▶
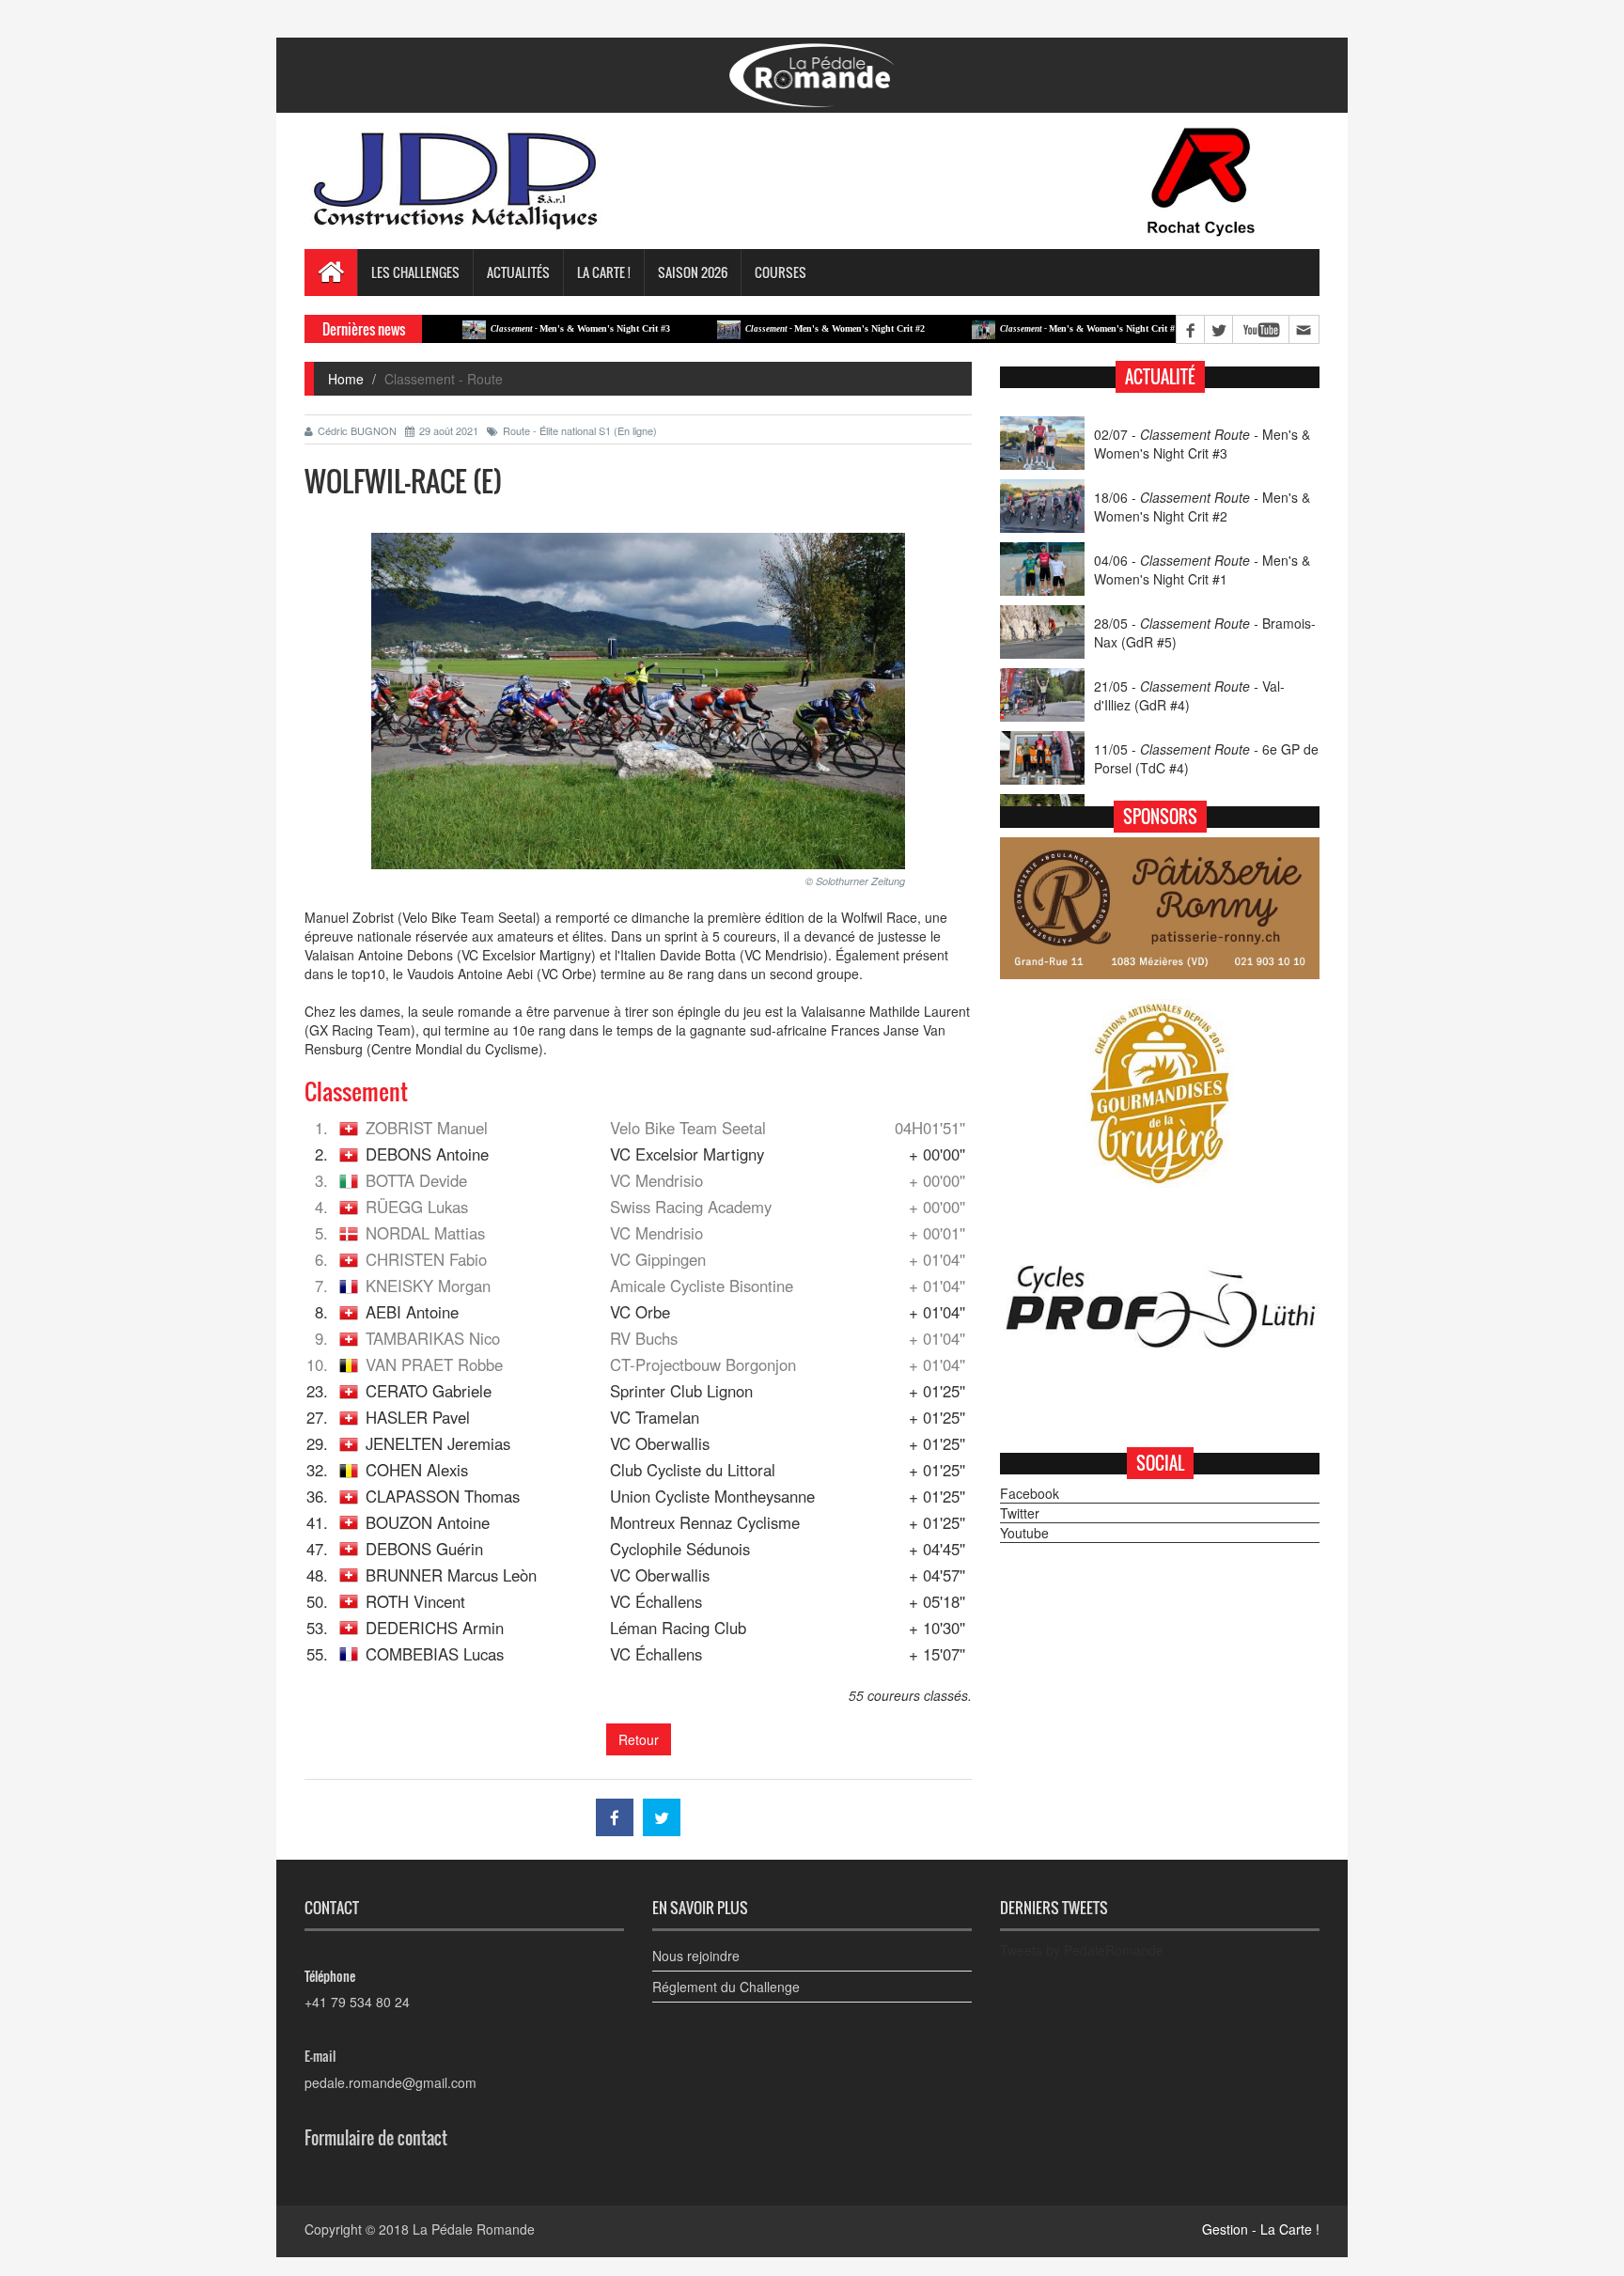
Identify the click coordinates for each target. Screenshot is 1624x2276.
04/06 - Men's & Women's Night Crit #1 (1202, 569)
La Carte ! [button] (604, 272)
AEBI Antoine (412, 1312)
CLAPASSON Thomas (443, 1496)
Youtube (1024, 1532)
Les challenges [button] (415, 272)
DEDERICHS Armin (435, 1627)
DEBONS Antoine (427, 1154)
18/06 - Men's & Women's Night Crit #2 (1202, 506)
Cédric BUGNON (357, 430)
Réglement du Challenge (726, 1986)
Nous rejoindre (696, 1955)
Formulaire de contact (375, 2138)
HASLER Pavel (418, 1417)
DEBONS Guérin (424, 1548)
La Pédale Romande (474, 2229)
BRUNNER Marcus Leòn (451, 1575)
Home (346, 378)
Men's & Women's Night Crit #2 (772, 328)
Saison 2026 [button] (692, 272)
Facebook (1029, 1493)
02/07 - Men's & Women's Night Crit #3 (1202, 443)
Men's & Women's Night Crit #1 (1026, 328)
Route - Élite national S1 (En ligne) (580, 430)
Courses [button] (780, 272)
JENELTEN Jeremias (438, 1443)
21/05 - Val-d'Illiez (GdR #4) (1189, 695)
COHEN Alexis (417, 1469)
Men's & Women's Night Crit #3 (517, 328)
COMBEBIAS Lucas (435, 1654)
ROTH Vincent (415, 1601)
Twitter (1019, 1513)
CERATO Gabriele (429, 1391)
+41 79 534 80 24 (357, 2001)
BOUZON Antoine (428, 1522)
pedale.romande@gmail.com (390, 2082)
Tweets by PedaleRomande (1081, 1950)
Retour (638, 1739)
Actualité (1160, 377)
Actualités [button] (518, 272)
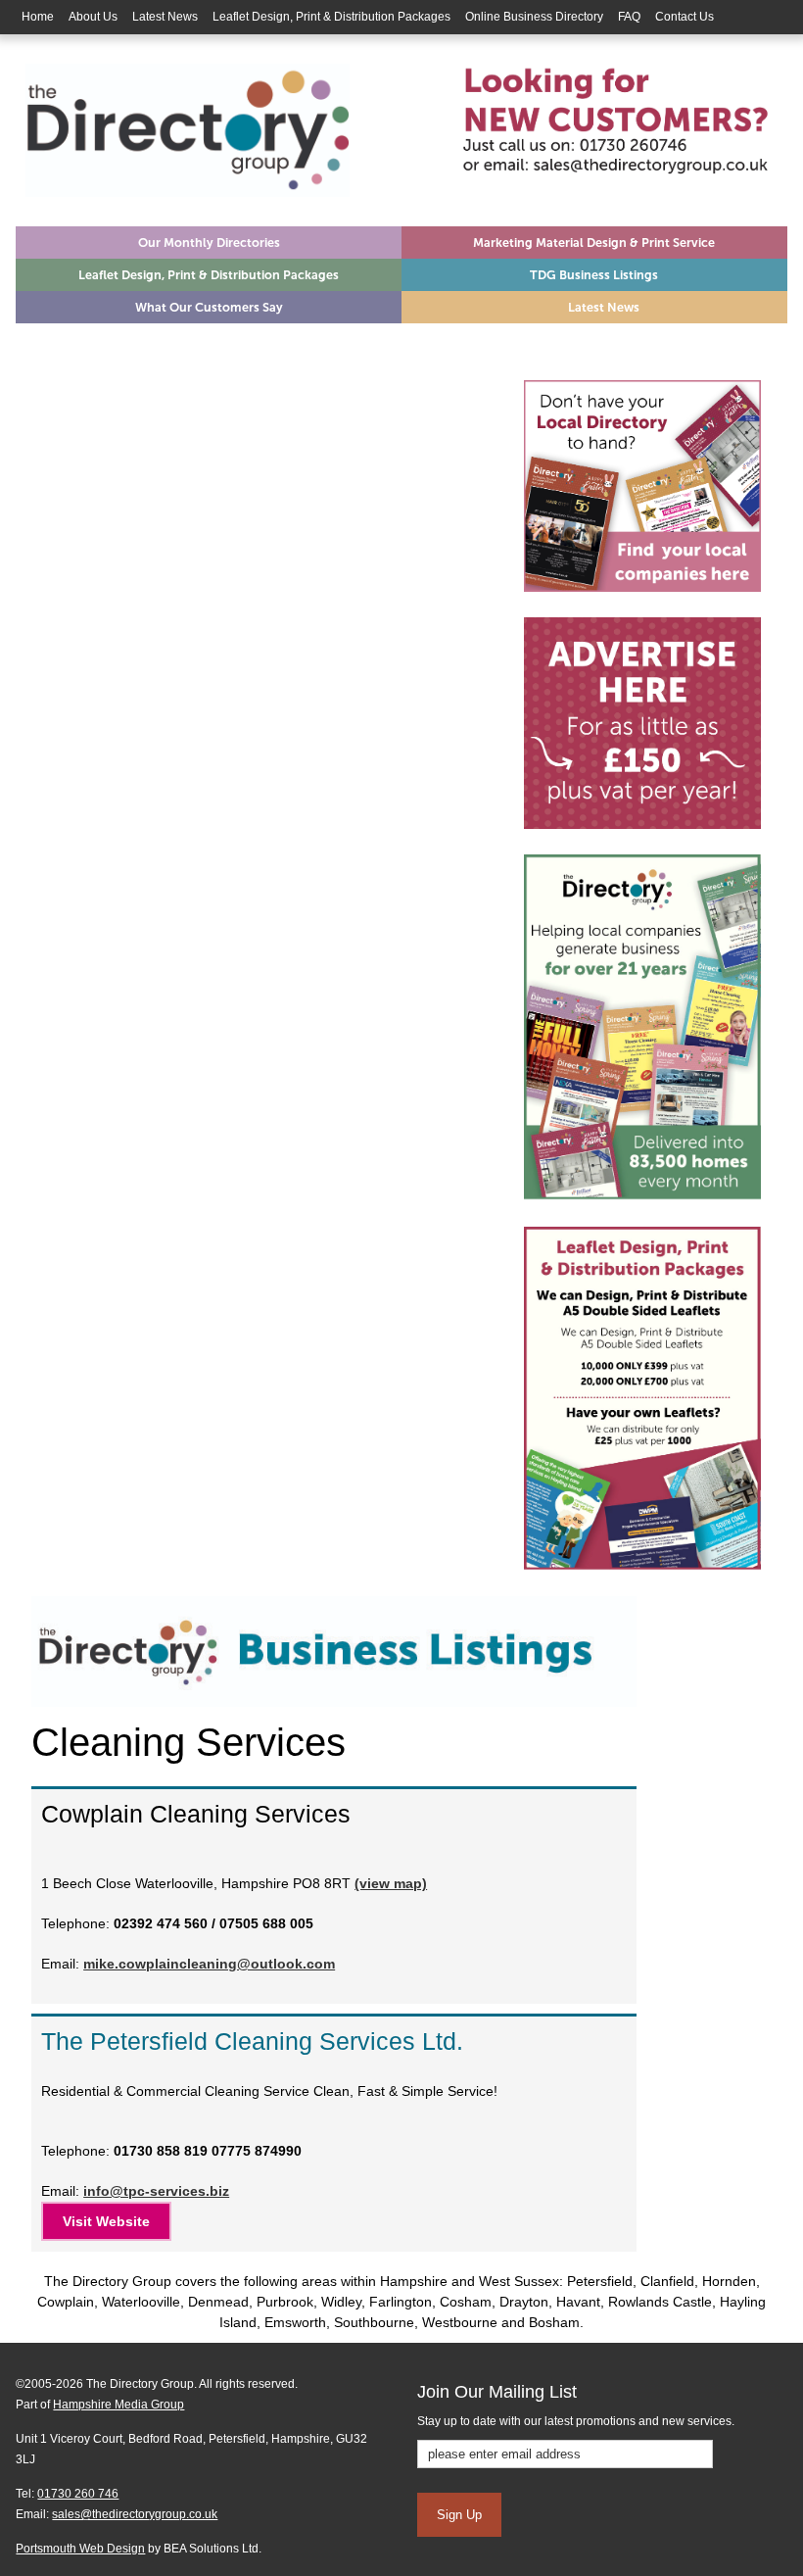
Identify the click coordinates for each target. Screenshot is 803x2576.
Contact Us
◀
# EXERCISE AIM:
Gather and copy every line of the data in which the string "Women" is found.

# TASK SOLUTION:
04/06 - Men's & Women's Night Crit #1 (1202, 569)
18/06 - Men's & Women's Night Crit #2 (1202, 506)
Men's & Women's Night Crit #2 (772, 328)
02/07 - Men's & Women's Night Crit #3 (1202, 443)
Men's & Women's Night Crit #1 (1026, 328)
Men's & Women's Night Crit #3 (517, 328)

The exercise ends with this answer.